(Records for locating described items)
▬▬▬

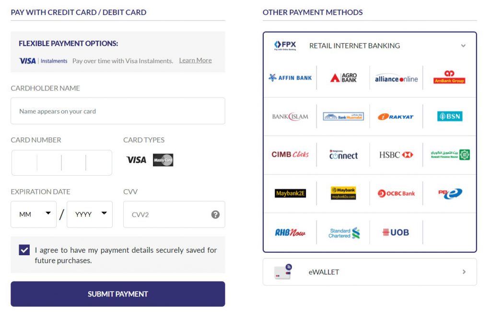Uncheck save payment details checkbox
Viewport: 491px width, 317px height.
[x=24, y=250]
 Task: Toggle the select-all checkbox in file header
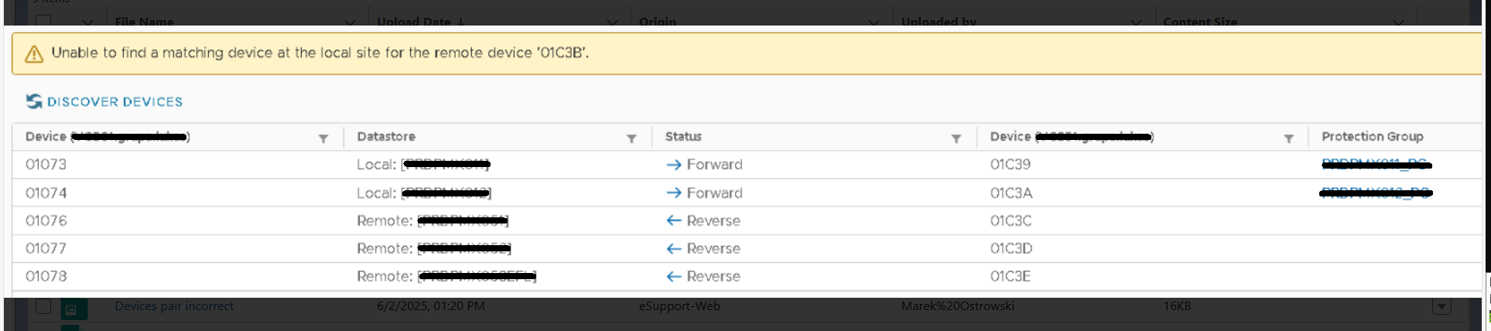[43, 21]
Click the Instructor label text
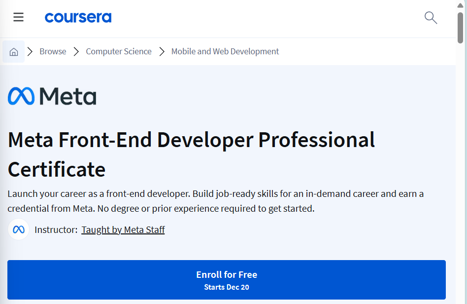 (x=56, y=229)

▬▬▬

▶ EXERCISE BRIEF: Reproduce all of the data above with "Instructor" swapped for "Teacher" and everything else left unchanged. Leave the pictures out of your answer.

▶ WRITTEN ANSWER:
Uncheck save payment details checkbox
Viewport: 491px width, 317px height.
[x=24, y=250]
 Task: Toggle the select-all checkbox in file header
[43, 21]
Click the Teacher label text
 (x=56, y=229)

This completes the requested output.